Problem description
In the records between the line holding "How do I perform: Tap" and the end of the records, inclusive, switch "screenshot" to "image" and write out only those lines, leaving the pictures out.

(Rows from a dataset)

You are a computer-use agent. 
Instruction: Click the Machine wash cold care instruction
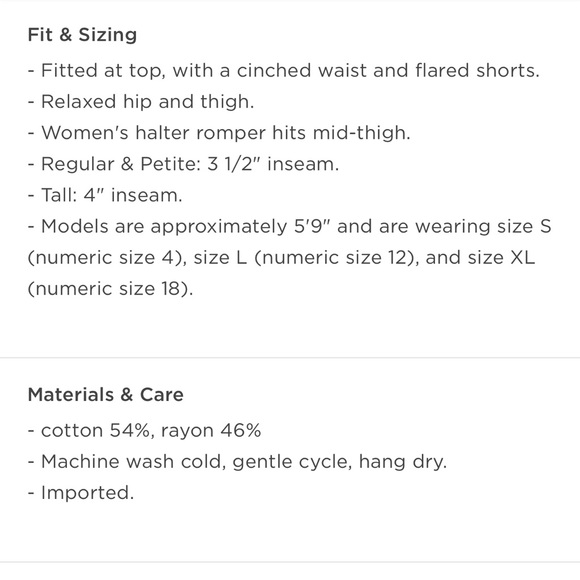tap(237, 462)
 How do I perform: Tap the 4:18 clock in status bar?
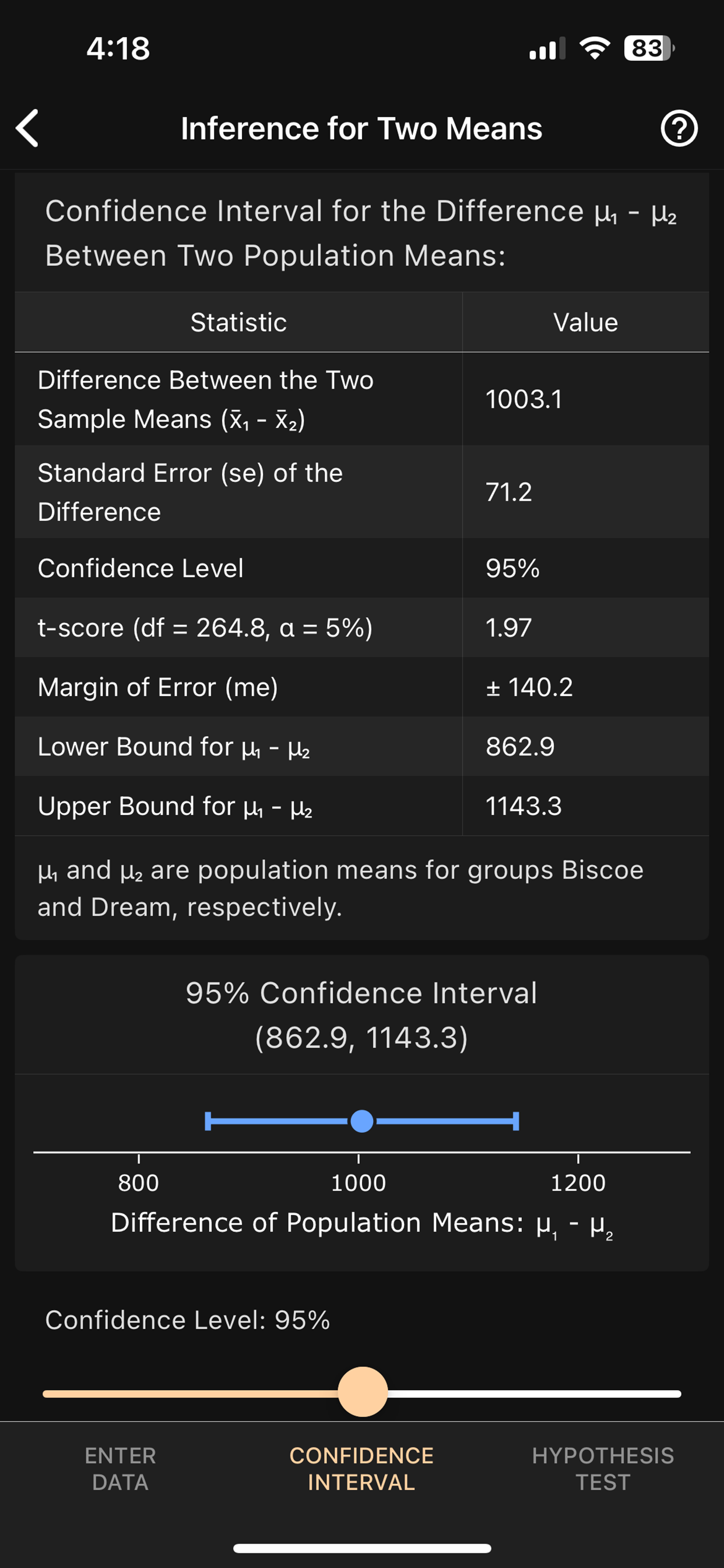pyautogui.click(x=118, y=48)
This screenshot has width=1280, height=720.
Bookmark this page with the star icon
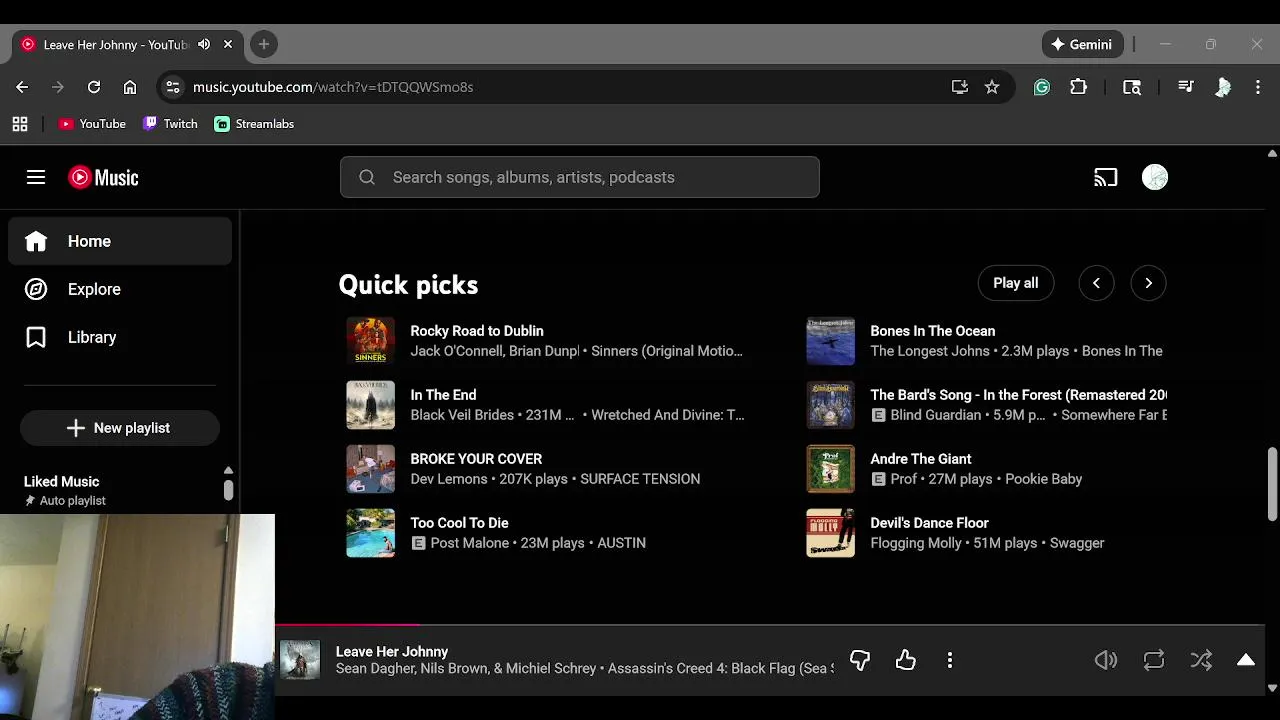pyautogui.click(x=992, y=87)
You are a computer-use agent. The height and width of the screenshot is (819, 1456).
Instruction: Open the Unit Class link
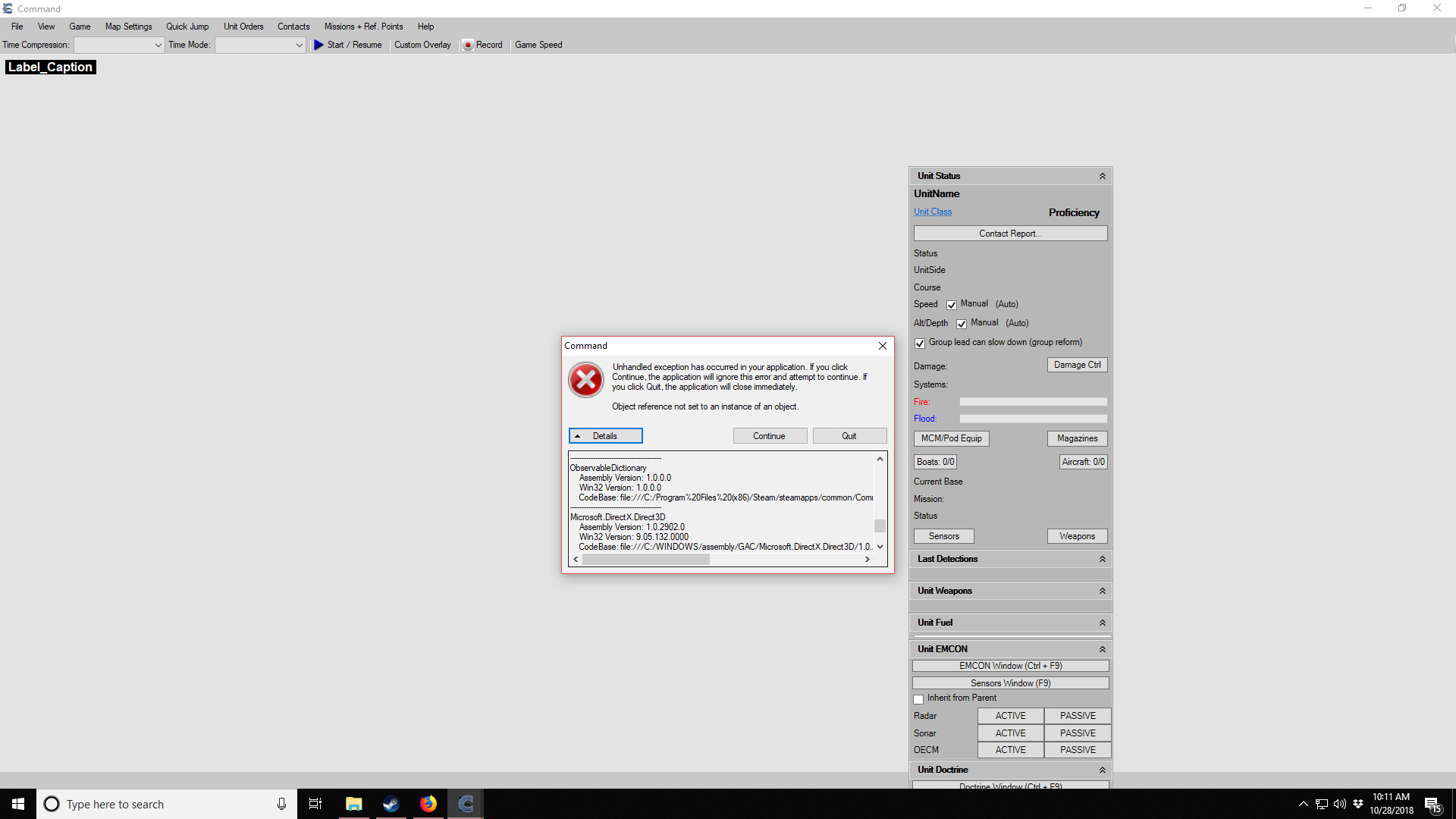(x=932, y=212)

Output for this exercise
 How do I perform: Tap the 4:18 clock in status bar?
pyautogui.click(x=118, y=48)
This image has width=1280, height=720.
Bookmark this page with the star icon
pyautogui.click(x=992, y=87)
You are a computer-use agent. The height and width of the image is (819, 1456).
Instruction: Open the Unit Class link
(x=932, y=212)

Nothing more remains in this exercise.